My love of fantasy goes back to J.R.R. Tolkien’s Middle Earth—The Lord of the Rings / The Hobbit” and other works—C.S. Lewis’ Chronicles of Narnia, Madeleine L’Engle’s time novels A Wrinkle in Time, A Wind in the Door, and A Swiftly Tilting Planet. Those stories explored Christian and religious ideas like good versus evil, redemption and faith, backsliding and the return of a savior in the nick of time. I am a sucker for those types of stories.
The Apocalypse has been a theme in graphic novels I’ve enjoyed (I use that term rather than the pejorative “comic books” so I can be pretentiously serious)—Doomsday kills Superman, the villain Apocalypse dominates the X-men, Gog and Magog in the Kingdom Come world—and in fantasy post-disaster fiction like the S.M. Stirling’s Emberverse/Change novels (where Catholic mysticism and pagan spiritualism exists on equal ground).

Obviously all speculative fiction.
Tolkien and his contemporaries wrote allegorically after experiencing the horrors of World War I. Much of the imagery of the Wars in Middle Earth evokes the carnage and terror of that conflict. Their stories were warnings. Same with novels like George Orwell’s 1984, Sinclair Lewis’ It Can’t Happen Here, and Margaret Atwood’s The Handmaid’s Tale, which are set in more familiar settings.
Perhaps more modern fantasy writers are less sure that good ultimately triumphs (or should win) over evil—perhaps colored by their American experiences from the Civil Rights movement, South America, Korea, Iran and VietNam and even the Iraq Wars and subsequent interventions, there is more ambiguity. Hollywood also often focuses on a distrust of government and other institutions. The internet and social media have further allowed people to do their own research without regard to the credibility of the sources. Just watch out for the powers that be—whether government, business or religious institutions—and blame them for your problems and challenges. And I admit that wariness and cynicism can apply across the ideological spectrum.

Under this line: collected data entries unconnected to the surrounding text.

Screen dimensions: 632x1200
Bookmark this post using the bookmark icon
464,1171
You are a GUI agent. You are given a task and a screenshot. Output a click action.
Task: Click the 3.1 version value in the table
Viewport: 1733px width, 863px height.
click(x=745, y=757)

So I gotta wonder if perhaps we are living in the literal end times. Matthew 24 records Jesus advising his followers, “And ye shall hear of wars and rumours of wars: see that ye be not troubled: for all these things must come to pass, but the end is not yet. For nation shall rise against nation, and kingdom against kingdom: and there shall be famines, and pestilences, and earthquakes, in divers places. All these are the beginning of sorrows.” (Matthew 24: 6–8 KJV). News of the world today is so immediate and available that every day we can hear about some conflict breaking out or continuing or a natural disaster taking place somewhere in the globe. Israel has expanded its Gaza conflict to bombing Iran; Ukraine and Russian war continues; planes crash; famine and flooding and hurricanes still destroy places. And we can watch as it happens some outrage or obvious evil. It’s all very depressing (especially when friends and family and others in our community seem to not have the same reaction). The divisiveness is difficult to ignore.

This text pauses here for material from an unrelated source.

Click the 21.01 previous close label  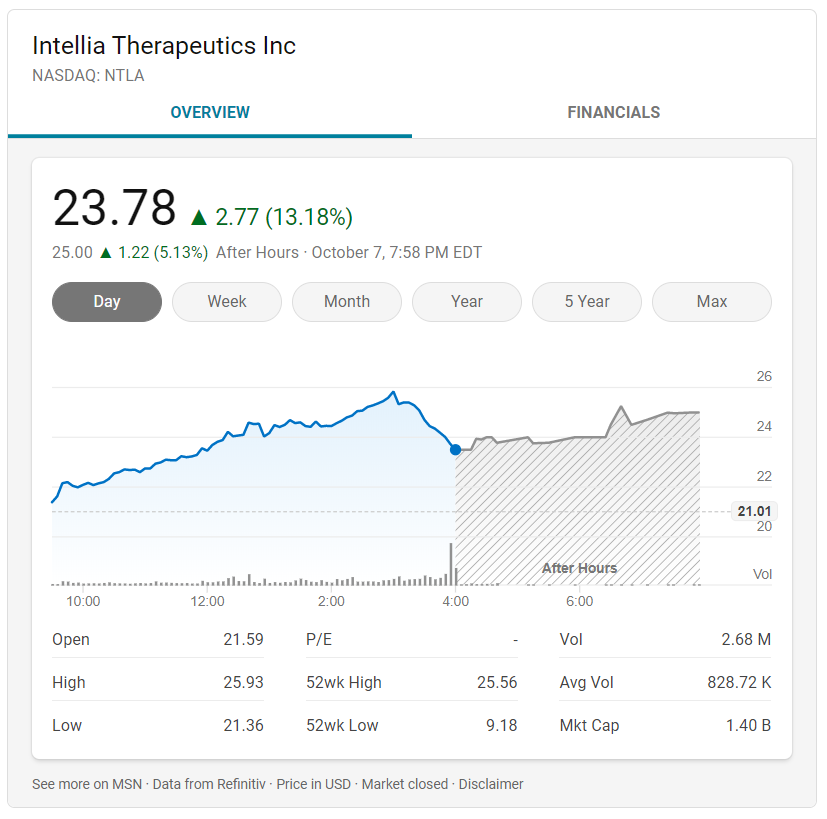click(755, 512)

I’m a somewhat dour personality generally. But I’ve always had a streak of idealism. It’s getting harder to remain optimistic that there will be progress.
It perhaps helps to know the United States has gone through these challenges before—we enshrined slavery in our founding documents, fought a bloody Civil War and then tolerated legalized segregation for a century afterwards, we interned resident Japanese aliens and Japanese of American Ancestry during World War II before apologizing and providing reparations many decades later, we excluded Chinese immigration in the Western U.S. despite wanting them to build our railroads, we allowed our top universities to limit the admission of Jewish students (and arguably Asian students in more recent decades). Perhaps there’s hope (and faith) there will be repentance and redemption to come (although I get the impression folks are pretty convinced their side is on the right side of history).
Gilbert S.C. Keith-Agaran’s practices law in Wailuku. He formerly served in the State and County government and formerly represented Central Maui in the Hawaii state legislature.